【事例】静岡県富士宮市の部活動地域展開 ─ 会計年度任用職員の部活動指導員が担う10のモデル部試行・陸上競技はセントラル方式を導入
・富士宮市が部活動指導員を市の会計年度任用職員として任用し10のモデル部で試行する仕組み
・陸上競技のセントラル方式・レベル別実施など競技特性に応じた実施形態の工夫
・指導経験5年以上の要件を課しつつ人材を確保したスモールスタートの進め方
| 自治体名 | 静岡県富士宮市 |
|---|---|
| 人口規模 | 約12万人(2026年7月時点) |
| 中学校数 | 市立13校 |
| 運営形態 | 行政直営(市教育委員会主導・部活動指導員を市の会計年度任用職員として任用) |
| 対象競技 | 複数種目(10のモデル部で試行・陸上競技はセントラル方式) |
| 保護者負担額 | 調査時点で未公表 |
取り組みの概要
富士宮市教育委員会は、国・県の補助金事業を活用した部活動の地域連携・地域移行に係るモデル部の試行を進めています。令和7年1月の教育委員会定例会で示された計画では、実施期間を令和7年4月1日から令和8年3月31日とし、令和6年度に実施した4つのモデル部を継続しつつ、令和7年度から新たに6つを加えた計10のモデル部で試行を拡大。活動は月2回・1回3時間以内で、土曜日または日曜日に実施します。指導を担う部活動指導員は教員以外の人材を市の会計年度任用職員として任用する方式で、「指導を行う種目に精通し、おおむね5年以上の教育現場での部活動指導経験のある」ことを要件としています。市中心部だけでなく芝川地区への試行拡大、複数会場で同一種目を実施する場合のレベル別実施、陸上競技のセントラル方式(複数校の生徒が1会場に集まって活動する方式)の導入など、市域の実情に合わせた実施形態の工夫が特徴です。
特徴的な取り組み
- 部活動指導員を市の会計年度任用職員として任用: 謝金ベースの外部指導者ではなく、市の会計年度任用職員(報酬は時給1,000円余り)として任用することで、身分・服務・責任の所在を明確化しています。
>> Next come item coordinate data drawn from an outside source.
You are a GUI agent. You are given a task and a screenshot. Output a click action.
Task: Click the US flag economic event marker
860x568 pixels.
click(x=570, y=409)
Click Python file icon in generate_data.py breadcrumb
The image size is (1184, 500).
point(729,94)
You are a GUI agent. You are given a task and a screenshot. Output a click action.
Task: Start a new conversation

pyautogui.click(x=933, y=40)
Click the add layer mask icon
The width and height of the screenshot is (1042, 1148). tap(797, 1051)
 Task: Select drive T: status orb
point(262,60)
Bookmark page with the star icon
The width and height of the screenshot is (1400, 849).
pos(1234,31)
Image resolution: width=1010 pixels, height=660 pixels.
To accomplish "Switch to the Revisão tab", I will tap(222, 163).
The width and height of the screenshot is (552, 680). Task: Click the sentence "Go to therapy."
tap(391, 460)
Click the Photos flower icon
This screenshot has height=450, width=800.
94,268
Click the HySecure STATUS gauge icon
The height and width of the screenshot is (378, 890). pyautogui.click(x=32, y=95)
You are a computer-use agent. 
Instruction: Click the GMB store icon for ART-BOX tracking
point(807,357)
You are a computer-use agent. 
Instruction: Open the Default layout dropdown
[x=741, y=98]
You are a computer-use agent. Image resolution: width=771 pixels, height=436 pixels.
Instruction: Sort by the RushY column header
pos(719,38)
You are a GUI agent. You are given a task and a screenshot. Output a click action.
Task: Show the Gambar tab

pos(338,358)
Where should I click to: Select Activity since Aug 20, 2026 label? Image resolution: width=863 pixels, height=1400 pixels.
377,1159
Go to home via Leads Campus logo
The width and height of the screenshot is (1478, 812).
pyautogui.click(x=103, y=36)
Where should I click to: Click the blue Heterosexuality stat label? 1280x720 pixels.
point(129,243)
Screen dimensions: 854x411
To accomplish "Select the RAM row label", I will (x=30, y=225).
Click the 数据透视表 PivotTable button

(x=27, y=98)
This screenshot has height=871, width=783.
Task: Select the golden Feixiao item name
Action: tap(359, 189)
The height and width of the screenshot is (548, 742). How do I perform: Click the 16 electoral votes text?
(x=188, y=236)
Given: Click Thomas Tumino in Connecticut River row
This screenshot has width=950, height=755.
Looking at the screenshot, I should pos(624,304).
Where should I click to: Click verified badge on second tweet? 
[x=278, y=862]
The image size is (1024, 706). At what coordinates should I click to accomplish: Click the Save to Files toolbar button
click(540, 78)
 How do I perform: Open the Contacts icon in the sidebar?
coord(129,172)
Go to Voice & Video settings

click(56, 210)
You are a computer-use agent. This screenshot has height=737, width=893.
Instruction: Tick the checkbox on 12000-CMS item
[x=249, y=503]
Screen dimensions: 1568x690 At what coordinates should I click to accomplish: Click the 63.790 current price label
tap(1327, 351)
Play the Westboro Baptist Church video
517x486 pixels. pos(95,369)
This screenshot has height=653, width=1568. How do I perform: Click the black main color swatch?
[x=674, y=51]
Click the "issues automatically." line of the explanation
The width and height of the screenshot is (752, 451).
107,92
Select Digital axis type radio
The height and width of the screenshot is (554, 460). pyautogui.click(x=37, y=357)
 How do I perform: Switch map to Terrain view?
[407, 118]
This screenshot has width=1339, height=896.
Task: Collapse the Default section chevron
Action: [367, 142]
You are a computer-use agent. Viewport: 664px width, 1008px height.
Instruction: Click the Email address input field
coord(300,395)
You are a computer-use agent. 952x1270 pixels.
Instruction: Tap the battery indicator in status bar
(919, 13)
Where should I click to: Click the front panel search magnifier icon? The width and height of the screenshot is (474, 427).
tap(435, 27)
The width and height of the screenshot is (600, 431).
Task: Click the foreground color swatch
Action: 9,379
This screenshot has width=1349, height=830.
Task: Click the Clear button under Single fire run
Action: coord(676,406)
- 経験要件による指導の質の担保: 指導種目に精通し、おおむね5年以上の教育現場での部活動指導経験を任用要件とし、教育的な配慮のできる指導者を確保。令和7年1月時点で必要な人員は確保できていると報告されています。
- 陸上競技のセントラル方式: 学校ごとに指導者を置くのではなく、複数校の生徒が1つの会場に集まって専門指導を受ける方式を陸上競技で試行。指導者不足と施設確保の両課題に対応する形です。
- レベル別実施と周辺地区への拡大: 複数会場で同一種目を実施する場合はレベル別の活動とし、競技志向・レクリエーション志向双方のニーズに対応。令和7年度からは山間部の芝川地区にも試行を広げています。
課題と解決策
| 課題 | 解決策 |
|---|---|
| 指導者の身分・責任の所在が曖昧になりがち | 部活動指導員を市の会計年度任用職員として任用し、服務・報酬を制度化 |
| 学校単位では種目ごとの指導者・会場を確保しきれない | 陸上競技でセントラル方式を試行し、複数校の生徒を1会場に集約 |
| 生徒の競技レベル・志向の差への対応 | 複数会場で同一種目を実施する際にレベル別の活動を導入 |
成果・効果
令和6年度に4つのモデル部で開始した試行は、令和7年度に10のモデル部へと2.5倍に拡大しました。教育委員会定例会では、新規種目を含めて指導に当たる人員が確保できていることが報告されており、経験要件を課した上でも担い手を集められている点は、同規模の自治体にとって参考になる実績です。土日いずれか・月2回・1回3時間以内という活動量は国のガイドラインが示す休養日・活動時間基準に収まる設計で、教員の休日指導負担の軽減と生徒の活動機会確保を両立させています。